Exercise aim: From the line that contains "Where should I" through the line that contains "1208x917 pixels.", output every line of the listing below exactly and leave out all the rest.

Available records:
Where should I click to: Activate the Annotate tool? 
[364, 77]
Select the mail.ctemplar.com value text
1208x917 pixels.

* * *

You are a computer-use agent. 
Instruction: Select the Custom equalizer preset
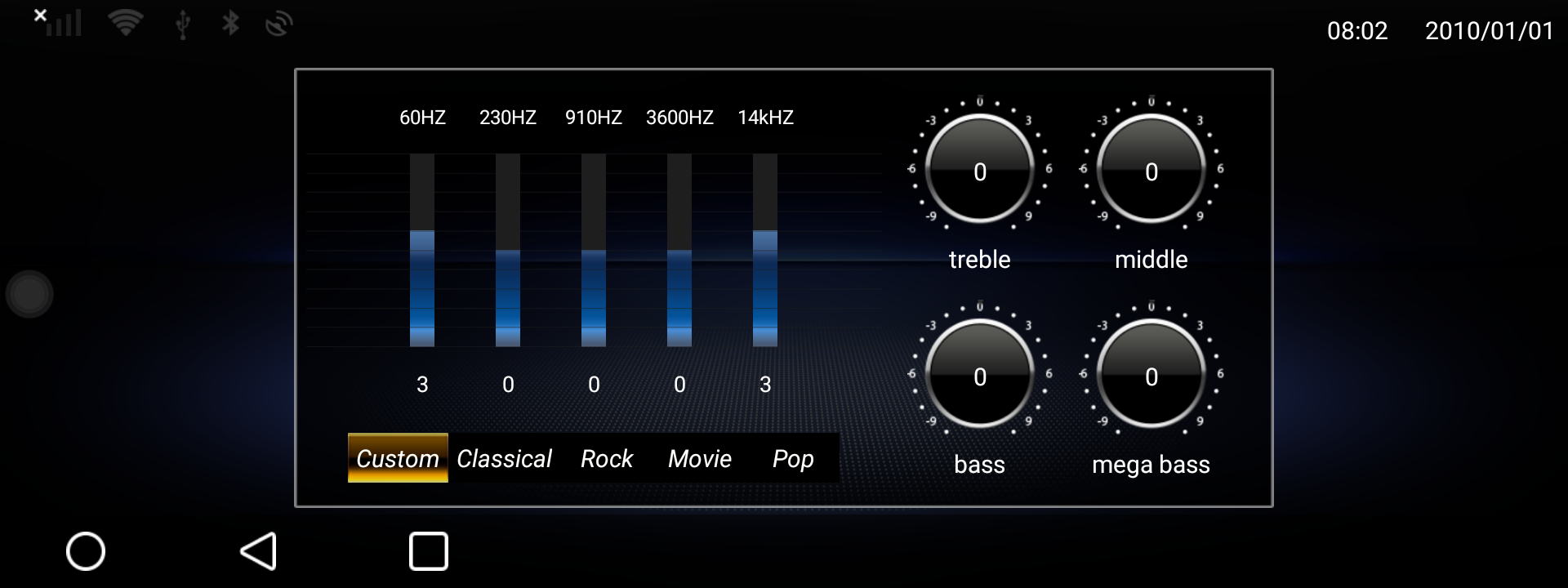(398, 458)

Response to this task:
Where should I click to: Activate the Annotate tool? 
[364, 77]
Select the mail.ctemplar.com value text
1208x917 pixels.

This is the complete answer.